Hapag-Lloyd bridges to the future
EUR 603.7 million loss in 2014: Extensive measures under way to improve the international competitiveness of Hapag-Lloyd
“In terms of results, 2014 was undoubtedly an extremely disappointing year. The group net result of EUR -603.7 million (previous year: -97.4 million) was heavily influenced by one-off effects. At the same time, however, the successful merger with CSAV also made it a highly significant, ground-breaking year for Hapag-Lloyd. We are now much more competitive and fit for the future, to which we are looking with optimism,” Rolf Habben Jansen, Hapag-Lloyd CEO said at the presentation of the 2014 annual report in Hamburg.
The manager is confident regarding Hapag-Lloyd’s merger with the container business of the Chelonian shipping company CSAV, expectedly saving at least USD 300 million per year.
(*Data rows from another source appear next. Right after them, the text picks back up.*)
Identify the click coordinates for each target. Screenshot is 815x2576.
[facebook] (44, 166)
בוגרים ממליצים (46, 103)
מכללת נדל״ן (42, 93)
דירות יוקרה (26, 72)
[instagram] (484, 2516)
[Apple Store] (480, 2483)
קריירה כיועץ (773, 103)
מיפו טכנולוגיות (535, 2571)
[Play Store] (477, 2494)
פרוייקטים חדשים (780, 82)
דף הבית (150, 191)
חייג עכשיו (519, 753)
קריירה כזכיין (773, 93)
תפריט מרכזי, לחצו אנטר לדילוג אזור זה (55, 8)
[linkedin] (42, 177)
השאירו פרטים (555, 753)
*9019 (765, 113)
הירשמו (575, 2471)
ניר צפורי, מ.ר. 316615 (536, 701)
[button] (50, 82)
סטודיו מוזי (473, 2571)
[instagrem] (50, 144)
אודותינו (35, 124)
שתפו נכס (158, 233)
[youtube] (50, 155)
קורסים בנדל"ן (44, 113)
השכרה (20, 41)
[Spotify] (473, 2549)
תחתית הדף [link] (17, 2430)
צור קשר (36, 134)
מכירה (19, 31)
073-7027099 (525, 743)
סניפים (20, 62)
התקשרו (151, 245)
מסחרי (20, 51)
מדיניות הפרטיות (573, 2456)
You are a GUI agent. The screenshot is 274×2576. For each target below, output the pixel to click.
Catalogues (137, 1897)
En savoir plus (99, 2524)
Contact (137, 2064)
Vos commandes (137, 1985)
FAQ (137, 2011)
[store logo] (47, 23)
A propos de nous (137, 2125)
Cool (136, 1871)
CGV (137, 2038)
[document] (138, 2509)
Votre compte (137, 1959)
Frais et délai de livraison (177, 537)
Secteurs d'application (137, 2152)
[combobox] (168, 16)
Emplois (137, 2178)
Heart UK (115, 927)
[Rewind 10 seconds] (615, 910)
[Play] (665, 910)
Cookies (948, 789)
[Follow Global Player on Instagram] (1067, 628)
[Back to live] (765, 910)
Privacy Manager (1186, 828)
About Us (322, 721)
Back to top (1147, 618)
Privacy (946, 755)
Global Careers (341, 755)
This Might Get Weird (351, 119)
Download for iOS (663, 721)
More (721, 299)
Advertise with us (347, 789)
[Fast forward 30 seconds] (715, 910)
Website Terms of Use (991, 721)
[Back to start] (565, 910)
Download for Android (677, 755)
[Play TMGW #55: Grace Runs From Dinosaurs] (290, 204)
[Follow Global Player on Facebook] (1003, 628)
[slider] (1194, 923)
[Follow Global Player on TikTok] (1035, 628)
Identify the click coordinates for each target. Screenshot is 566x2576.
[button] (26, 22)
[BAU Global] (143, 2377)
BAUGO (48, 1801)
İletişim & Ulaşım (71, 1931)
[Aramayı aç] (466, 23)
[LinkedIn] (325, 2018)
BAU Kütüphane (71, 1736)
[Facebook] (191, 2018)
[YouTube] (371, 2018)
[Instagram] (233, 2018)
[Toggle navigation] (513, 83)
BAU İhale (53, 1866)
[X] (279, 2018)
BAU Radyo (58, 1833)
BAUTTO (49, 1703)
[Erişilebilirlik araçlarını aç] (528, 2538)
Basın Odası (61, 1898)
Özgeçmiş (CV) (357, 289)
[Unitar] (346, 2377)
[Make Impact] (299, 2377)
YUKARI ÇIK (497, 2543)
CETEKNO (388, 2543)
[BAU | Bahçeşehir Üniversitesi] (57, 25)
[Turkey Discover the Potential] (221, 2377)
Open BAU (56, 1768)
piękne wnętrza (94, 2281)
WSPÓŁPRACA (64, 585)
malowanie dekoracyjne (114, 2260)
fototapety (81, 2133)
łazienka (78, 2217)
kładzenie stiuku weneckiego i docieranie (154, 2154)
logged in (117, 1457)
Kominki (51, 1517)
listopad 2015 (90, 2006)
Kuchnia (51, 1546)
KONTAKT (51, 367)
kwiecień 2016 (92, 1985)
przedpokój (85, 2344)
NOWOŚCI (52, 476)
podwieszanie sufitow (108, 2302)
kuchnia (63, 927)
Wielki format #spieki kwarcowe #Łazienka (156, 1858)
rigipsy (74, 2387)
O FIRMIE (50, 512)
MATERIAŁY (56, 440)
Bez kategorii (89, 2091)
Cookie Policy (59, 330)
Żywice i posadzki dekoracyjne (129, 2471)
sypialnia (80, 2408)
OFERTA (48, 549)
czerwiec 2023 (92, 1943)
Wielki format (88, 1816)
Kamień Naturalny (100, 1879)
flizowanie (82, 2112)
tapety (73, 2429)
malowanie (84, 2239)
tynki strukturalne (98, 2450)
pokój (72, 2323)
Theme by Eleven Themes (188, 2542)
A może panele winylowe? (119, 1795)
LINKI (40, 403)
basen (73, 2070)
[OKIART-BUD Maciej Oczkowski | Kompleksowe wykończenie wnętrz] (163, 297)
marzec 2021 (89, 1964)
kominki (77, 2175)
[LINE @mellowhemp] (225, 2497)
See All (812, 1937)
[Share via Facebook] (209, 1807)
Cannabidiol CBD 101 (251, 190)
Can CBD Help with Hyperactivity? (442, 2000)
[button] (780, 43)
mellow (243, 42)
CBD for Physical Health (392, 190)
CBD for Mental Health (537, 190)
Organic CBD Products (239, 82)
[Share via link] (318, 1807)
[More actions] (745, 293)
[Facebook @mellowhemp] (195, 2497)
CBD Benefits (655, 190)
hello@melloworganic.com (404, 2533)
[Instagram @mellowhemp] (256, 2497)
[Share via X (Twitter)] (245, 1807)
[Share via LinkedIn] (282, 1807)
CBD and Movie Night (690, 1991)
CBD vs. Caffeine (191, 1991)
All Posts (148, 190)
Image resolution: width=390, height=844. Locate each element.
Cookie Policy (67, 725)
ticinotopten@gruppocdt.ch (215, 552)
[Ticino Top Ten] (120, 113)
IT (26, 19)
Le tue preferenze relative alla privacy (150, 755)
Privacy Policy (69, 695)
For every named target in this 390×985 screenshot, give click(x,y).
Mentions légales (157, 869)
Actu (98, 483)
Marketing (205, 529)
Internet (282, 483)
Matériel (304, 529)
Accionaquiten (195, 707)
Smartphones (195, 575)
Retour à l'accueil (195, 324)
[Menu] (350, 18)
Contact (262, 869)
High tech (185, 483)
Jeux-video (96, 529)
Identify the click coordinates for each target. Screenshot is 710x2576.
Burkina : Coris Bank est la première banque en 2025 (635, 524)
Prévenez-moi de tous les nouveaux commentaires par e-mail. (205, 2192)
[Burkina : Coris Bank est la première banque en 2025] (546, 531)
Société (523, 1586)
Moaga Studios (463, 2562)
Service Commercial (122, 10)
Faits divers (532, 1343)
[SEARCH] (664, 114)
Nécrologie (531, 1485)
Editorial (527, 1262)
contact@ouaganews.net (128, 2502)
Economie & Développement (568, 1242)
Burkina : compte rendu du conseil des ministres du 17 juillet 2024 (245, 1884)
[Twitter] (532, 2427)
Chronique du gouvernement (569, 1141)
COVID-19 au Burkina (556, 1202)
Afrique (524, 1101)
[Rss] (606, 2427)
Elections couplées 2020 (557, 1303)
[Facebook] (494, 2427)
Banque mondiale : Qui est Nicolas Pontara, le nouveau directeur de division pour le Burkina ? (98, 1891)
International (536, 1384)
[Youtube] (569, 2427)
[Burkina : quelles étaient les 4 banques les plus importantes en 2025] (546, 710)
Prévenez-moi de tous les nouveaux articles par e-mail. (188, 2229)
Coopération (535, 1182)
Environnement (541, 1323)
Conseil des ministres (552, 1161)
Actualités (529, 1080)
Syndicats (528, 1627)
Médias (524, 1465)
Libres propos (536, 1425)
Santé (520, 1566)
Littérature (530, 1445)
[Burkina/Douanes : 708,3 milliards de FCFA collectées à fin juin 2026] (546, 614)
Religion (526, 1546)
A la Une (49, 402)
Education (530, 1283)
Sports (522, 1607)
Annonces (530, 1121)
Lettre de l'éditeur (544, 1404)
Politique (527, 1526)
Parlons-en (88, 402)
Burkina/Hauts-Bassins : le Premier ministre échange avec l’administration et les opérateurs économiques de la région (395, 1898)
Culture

They have already been able to exploit the first synergies, with many joint projects currently under way. CSAV’s services are being incorporated into Hapag-Lloyd’s global network. The integration is set to be complete by June.
“Apart from the integration, we have launched a wide range of other measures from which we expect a substantial improvement in earnings of at least USD 100 million in 2015,” Habben Jansen continued. These include optimising sales processes and costs as well as modernising the fleet. Hapag-Lloyd is currently in negotiations with several shipyards in this regard and will be ordering new ships over the coming weeks.
Hapag-Lloyd’s transport volume grew by 7.5 per cent to 5.9 million TEU in the past financial year. The average freight rate was down 3.2 per cent year-on-year at USD 1,434/TEU, while revenue rose by 3.7 per cent to EUR 6.8 billion. EBITDA came to EUR 98.9 million (previous year: EUR 389.1 million) and the operating result to EUR -112.1 million (previous year: EUR 67.2 million).